§ The exercise
Copy out every one of the rows below word for word, leaving the pictures out of your copy.

§ Raw data
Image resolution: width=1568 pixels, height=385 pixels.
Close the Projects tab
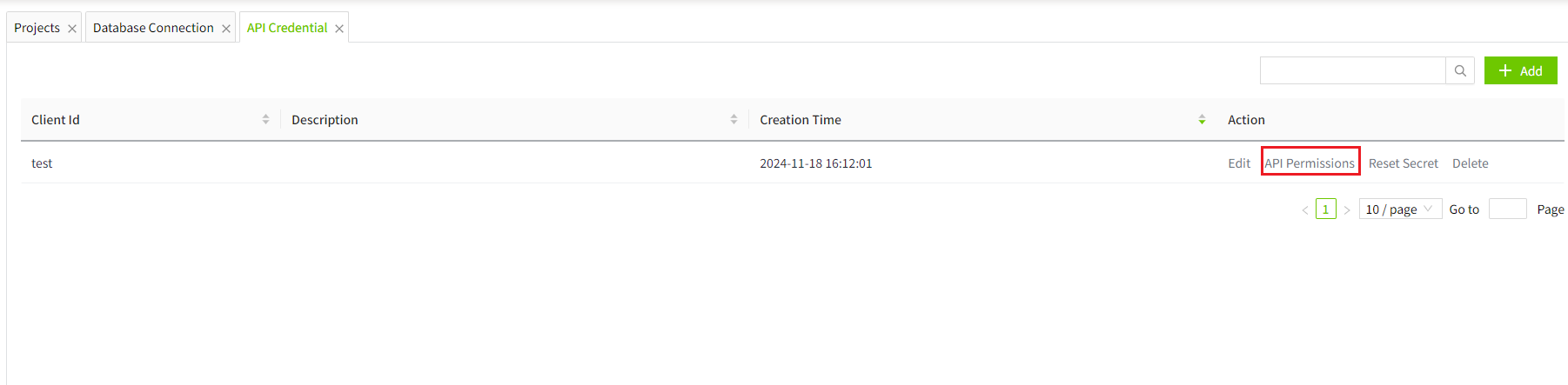pyautogui.click(x=72, y=29)
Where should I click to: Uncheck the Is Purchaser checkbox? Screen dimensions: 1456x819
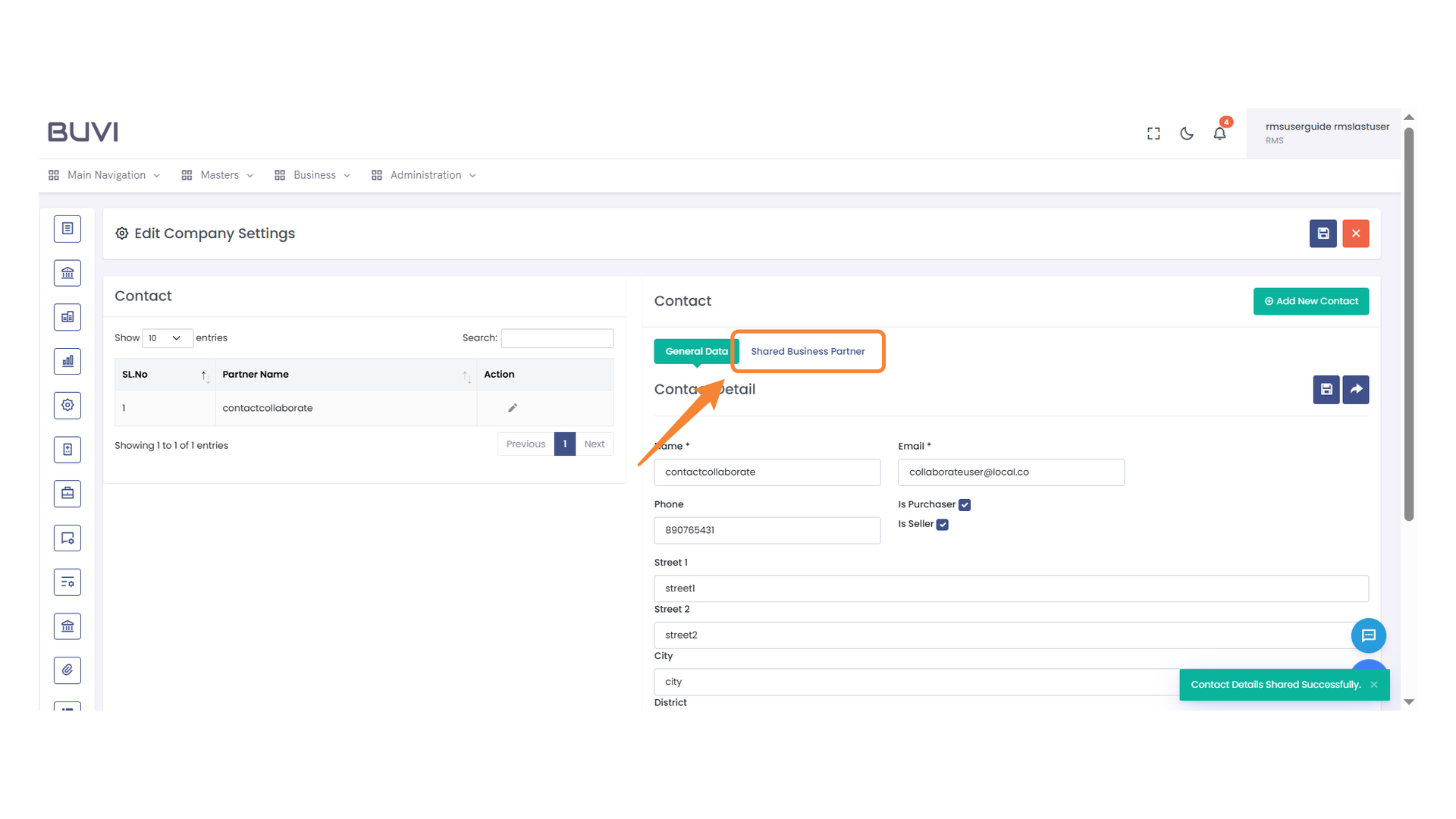coord(964,504)
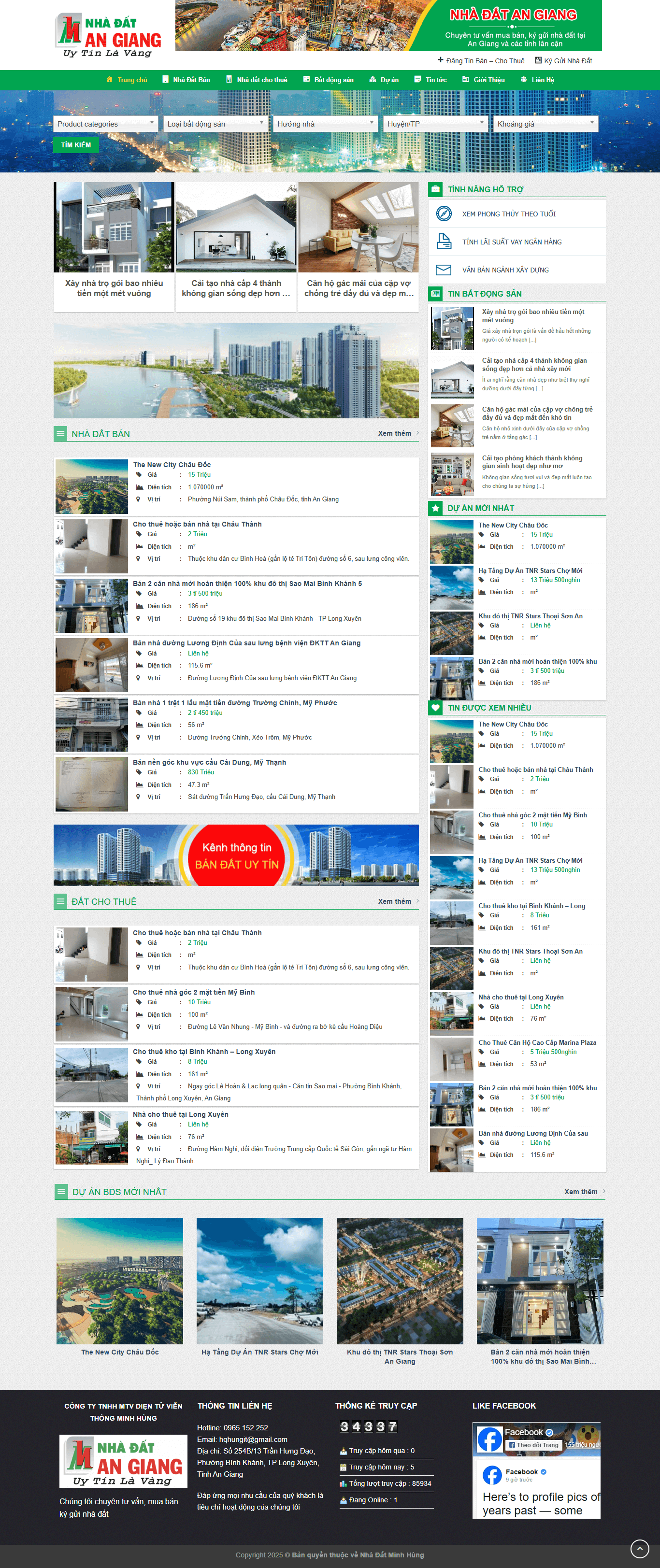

§ Worked solution
Image resolution: width=1568 pixels, height=385 pixels.
Close the Projects tab
pyautogui.click(x=72, y=29)
Where should I click to: Uncheck the Is Purchaser checkbox? Screen dimensions: 1456x819
coord(964,504)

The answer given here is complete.